贺可玉母吐口气,挤出一丝苦笑,继续说:“臣妾听说了这事,便说了句想看看这漠汉婢的模样,”她拿起丝质帕巾擦拭汗湿的额际,“王您知道,臣妾年纪这么大了,其实没见过什么世面。盾涔的大哥听闻我好奇不已,索性将他不知怎么发落的汉婢送给臣妾,所以那汉婢才会……”
听到这里,贺可王忍不住鼓掌。“王母,说得好啊!”掰得真妙啊!
“你……!”贺可王母几乎忍不住把腰顿足了。她辛辛苦苦地自圆其说,他却老扯她后腿!他以为向沙王和他一样傻,那么好骗吗?
向沙王冷冷地将一切看在眼里。事实上他懒得管那汉婢怎么会在这,他只在乎——有,或没有。
“让本王见见这名汉婢。”他要求。
贺可王母感到为难。“她刚过来不久,还未梳洗干净……”难道,那汉妞和向沙王真有密切的关系?哎呀,早知如此,该好好想想怎么利用那汉妞!
“本王要立刻见她。”向沙王寒着脸,不容人再推辞。
“是。”贺可玉母下令,“盾涔,下去带那汉婢上来。”
“是。”盾涔听令,从大殿侧门出去。
等待那汉婢被带来大殿的期间,贺可王母请向沙王上坐,向沙王未占据王位,只霸气地坐在客座上。
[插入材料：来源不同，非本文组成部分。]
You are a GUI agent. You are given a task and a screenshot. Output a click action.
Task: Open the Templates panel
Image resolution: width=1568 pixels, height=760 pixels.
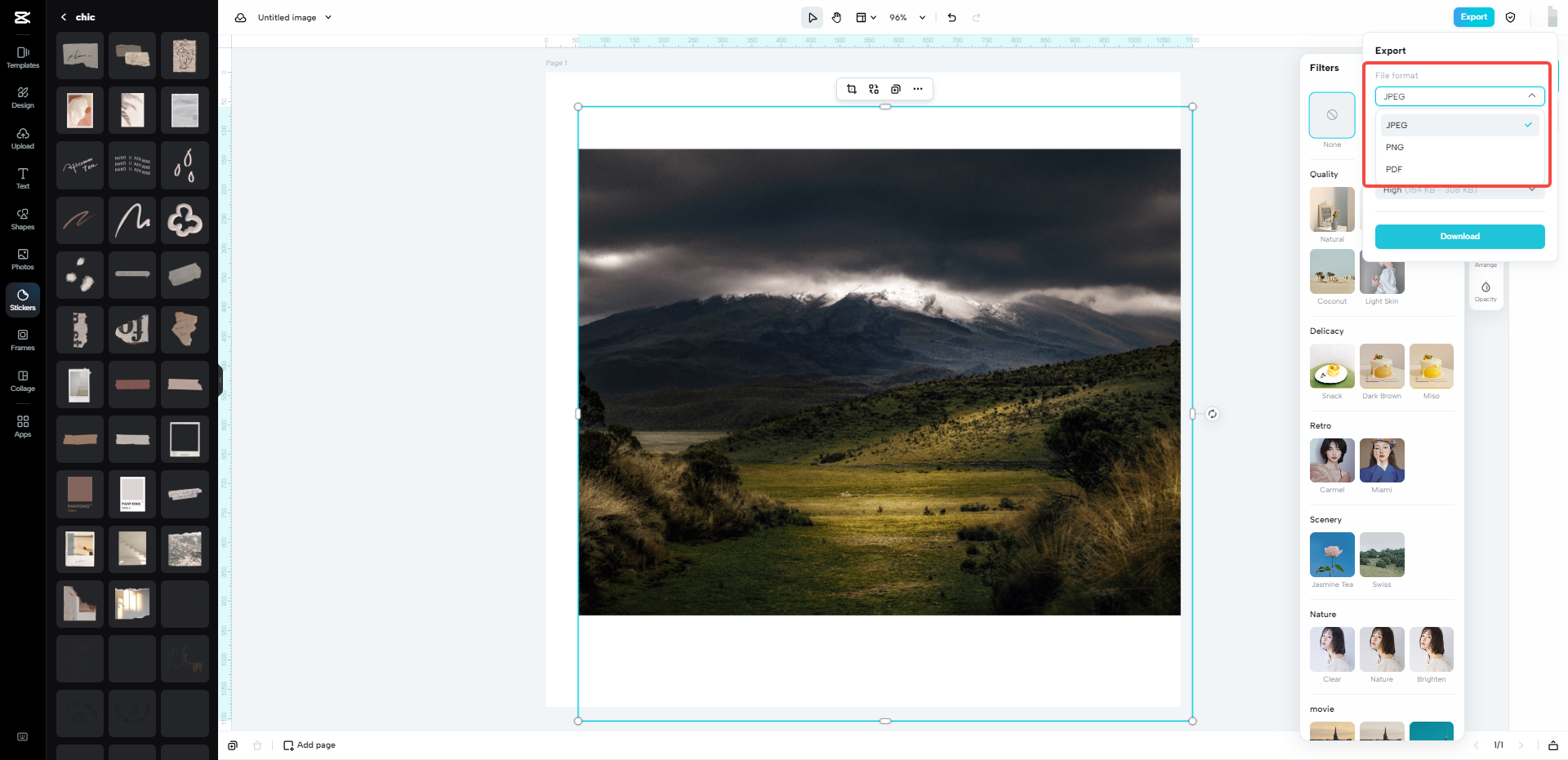(x=22, y=56)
不久,楼尘心现身,茫然无措的双眸看到向沙王后瞬间变得有神,“王……”她冲向他,有好多好多委屈要同他哭诉!“王!”
“要她站在那里就好!”向沙王举起手掩了下鼻,楼尘心在他眼里只是个脏得不能再脏的贱婢!
盾涔拉住楼尘心的手臂,用汉语跟她说:“你不可以再走过去了!”
向沙王侧头,斜眼觑着楼尘心,以汉语问:“听不懂向沙国的语言?”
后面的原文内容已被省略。